DOCUMENT SEGMENT
[BEGIN]

Seattle again playing the role of Leverage City 6/18, 05:42 PM
Next for the Seahawks: Handling the burden of expectations 6/14, 01:45 PM
What is Marshawn Lynch's worth?
Posted by Jerry Brewer
I started advocating that the Seahawks pay Marshawn Lynch, who will be a free agent at season's end, in my latest column.
Of course, that's easy to say. But there are several things to consider that I couldn't fit into a 710-word opinion written on deadline after a night game.
First on the list is this: What is Lynch's worth? And what will he ask for?
Neither Lynch nor his agent figures to go public with any demands. It's bad negotiating form, and with four games remaining this season, it's too early to talk contract anyway. But it's never too early to speculate.
It's a no-brainer that the Seahawks will want to keep Lynch, even if they have to place the franchise tag on him. Because Pete Carroll is committed to fixing the running game and loves to make statements about the importance of it to his team, you'd think the Seahawks would rather sign their best player to a new deal. Lynch deserves it, and it's important for the morale of a young team for an organization to reward its worthy players and place a value on hard work.

[END]

DATASET SECTION
[BEGIN]

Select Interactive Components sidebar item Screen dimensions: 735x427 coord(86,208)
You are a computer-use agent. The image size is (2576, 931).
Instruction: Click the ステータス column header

[END]

REQUIREMENT
Return, verbatim, the passage of the Marshawn Lynch contract post that begins with the words containing "Neither Lynch nor" and ends with "on hard work.".

EXERCISE RESULT
Neither Lynch nor his agent figures to go public with any demands. It's bad negotiating form, and with four games remaining this season, it's too early to talk contract anyway. But it's never too early to speculate.
It's a no-brainer that the Seahawks will want to keep Lynch, even if they have to place the franchise tag on him. Because Pete Carroll is committed to fixing the running game and loves to make statements about the importance of it to his team, you'd think the Seahawks would rather sign their best player to a new deal. Lynch deserves it, and it's important for the morale of a young team for an organization to reward its worthy players and place a value on hard work.